__EXERCISE REQUIREMENTS__
Copy each entry below exactly.

───── PROVIDED MATERIAL

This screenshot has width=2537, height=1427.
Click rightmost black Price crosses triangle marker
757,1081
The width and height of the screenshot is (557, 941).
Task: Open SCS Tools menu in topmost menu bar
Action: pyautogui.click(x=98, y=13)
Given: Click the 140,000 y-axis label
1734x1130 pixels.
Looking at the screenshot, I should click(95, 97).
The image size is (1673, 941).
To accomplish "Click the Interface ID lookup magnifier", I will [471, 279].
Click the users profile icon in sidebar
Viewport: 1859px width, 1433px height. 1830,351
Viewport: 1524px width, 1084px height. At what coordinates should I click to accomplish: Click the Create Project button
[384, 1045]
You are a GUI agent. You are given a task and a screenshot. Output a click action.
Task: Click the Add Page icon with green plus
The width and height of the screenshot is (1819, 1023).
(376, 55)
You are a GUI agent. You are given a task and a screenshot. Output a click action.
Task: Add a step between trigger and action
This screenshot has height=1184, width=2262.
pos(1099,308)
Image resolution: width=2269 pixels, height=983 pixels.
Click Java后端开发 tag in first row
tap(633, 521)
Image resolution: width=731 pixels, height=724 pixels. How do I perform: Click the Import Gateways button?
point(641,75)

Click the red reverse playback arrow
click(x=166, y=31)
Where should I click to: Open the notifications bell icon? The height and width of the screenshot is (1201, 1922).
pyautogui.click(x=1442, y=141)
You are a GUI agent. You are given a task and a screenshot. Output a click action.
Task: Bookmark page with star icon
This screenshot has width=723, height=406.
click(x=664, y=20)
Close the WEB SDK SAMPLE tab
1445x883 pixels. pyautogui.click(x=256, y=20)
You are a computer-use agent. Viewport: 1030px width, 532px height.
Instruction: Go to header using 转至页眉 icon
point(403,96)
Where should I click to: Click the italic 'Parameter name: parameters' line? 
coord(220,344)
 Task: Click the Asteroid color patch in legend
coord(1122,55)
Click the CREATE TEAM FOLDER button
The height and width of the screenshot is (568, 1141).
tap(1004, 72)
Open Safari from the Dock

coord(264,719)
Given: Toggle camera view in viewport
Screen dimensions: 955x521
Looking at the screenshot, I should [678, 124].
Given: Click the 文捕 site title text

──────────

__FINISHED EXERCISE__
This screenshot has width=2537, height=1427.
Click rightmost black Price crosses triangle marker
757,1081
The width and height of the screenshot is (557, 941).
Task: Open SCS Tools menu in topmost menu bar
Action: pyautogui.click(x=98, y=13)
Given: Click the 140,000 y-axis label
1734x1130 pixels.
Looking at the screenshot, I should click(95, 97).
The image size is (1673, 941).
To accomplish "Click the Interface ID lookup magnifier", I will [471, 279].
Click the users profile icon in sidebar
Viewport: 1859px width, 1433px height. 1830,351
Viewport: 1524px width, 1084px height. At what coordinates should I click to accomplish: Click the Create Project button
[384, 1045]
You are a GUI agent. You are given a task and a screenshot. Output a click action.
Task: Click the Add Page icon with green plus
The width and height of the screenshot is (1819, 1023).
(376, 55)
You are a GUI agent. You are given a task and a screenshot. Output a click action.
Task: Add a step between trigger and action
This screenshot has height=1184, width=2262.
pos(1099,308)
Image resolution: width=2269 pixels, height=983 pixels.
Click Java后端开发 tag in first row
tap(633, 521)
Image resolution: width=731 pixels, height=724 pixels. How do I perform: Click the Import Gateways button?
point(641,75)

Click the red reverse playback arrow
click(x=166, y=31)
Where should I click to: Open the notifications bell icon? The height and width of the screenshot is (1201, 1922).
pyautogui.click(x=1442, y=141)
You are a GUI agent. You are given a task and a screenshot. Output a click action.
Task: Bookmark page with star icon
This screenshot has width=723, height=406.
click(x=664, y=20)
Close the WEB SDK SAMPLE tab
1445x883 pixels. pyautogui.click(x=256, y=20)
You are a computer-use agent. Viewport: 1030px width, 532px height.
Instruction: Go to header using 转至页眉 icon
point(403,96)
Where should I click to: Click the italic 'Parameter name: parameters' line? 
coord(220,344)
 Task: Click the Asteroid color patch in legend
coord(1122,55)
Click the CREATE TEAM FOLDER button
The height and width of the screenshot is (568, 1141).
tap(1004, 72)
Open Safari from the Dock

coord(264,719)
Given: Toggle camera view in viewport
Screen dimensions: 955x521
Looking at the screenshot, I should [678, 124].
Given: Click the 文捕 site title text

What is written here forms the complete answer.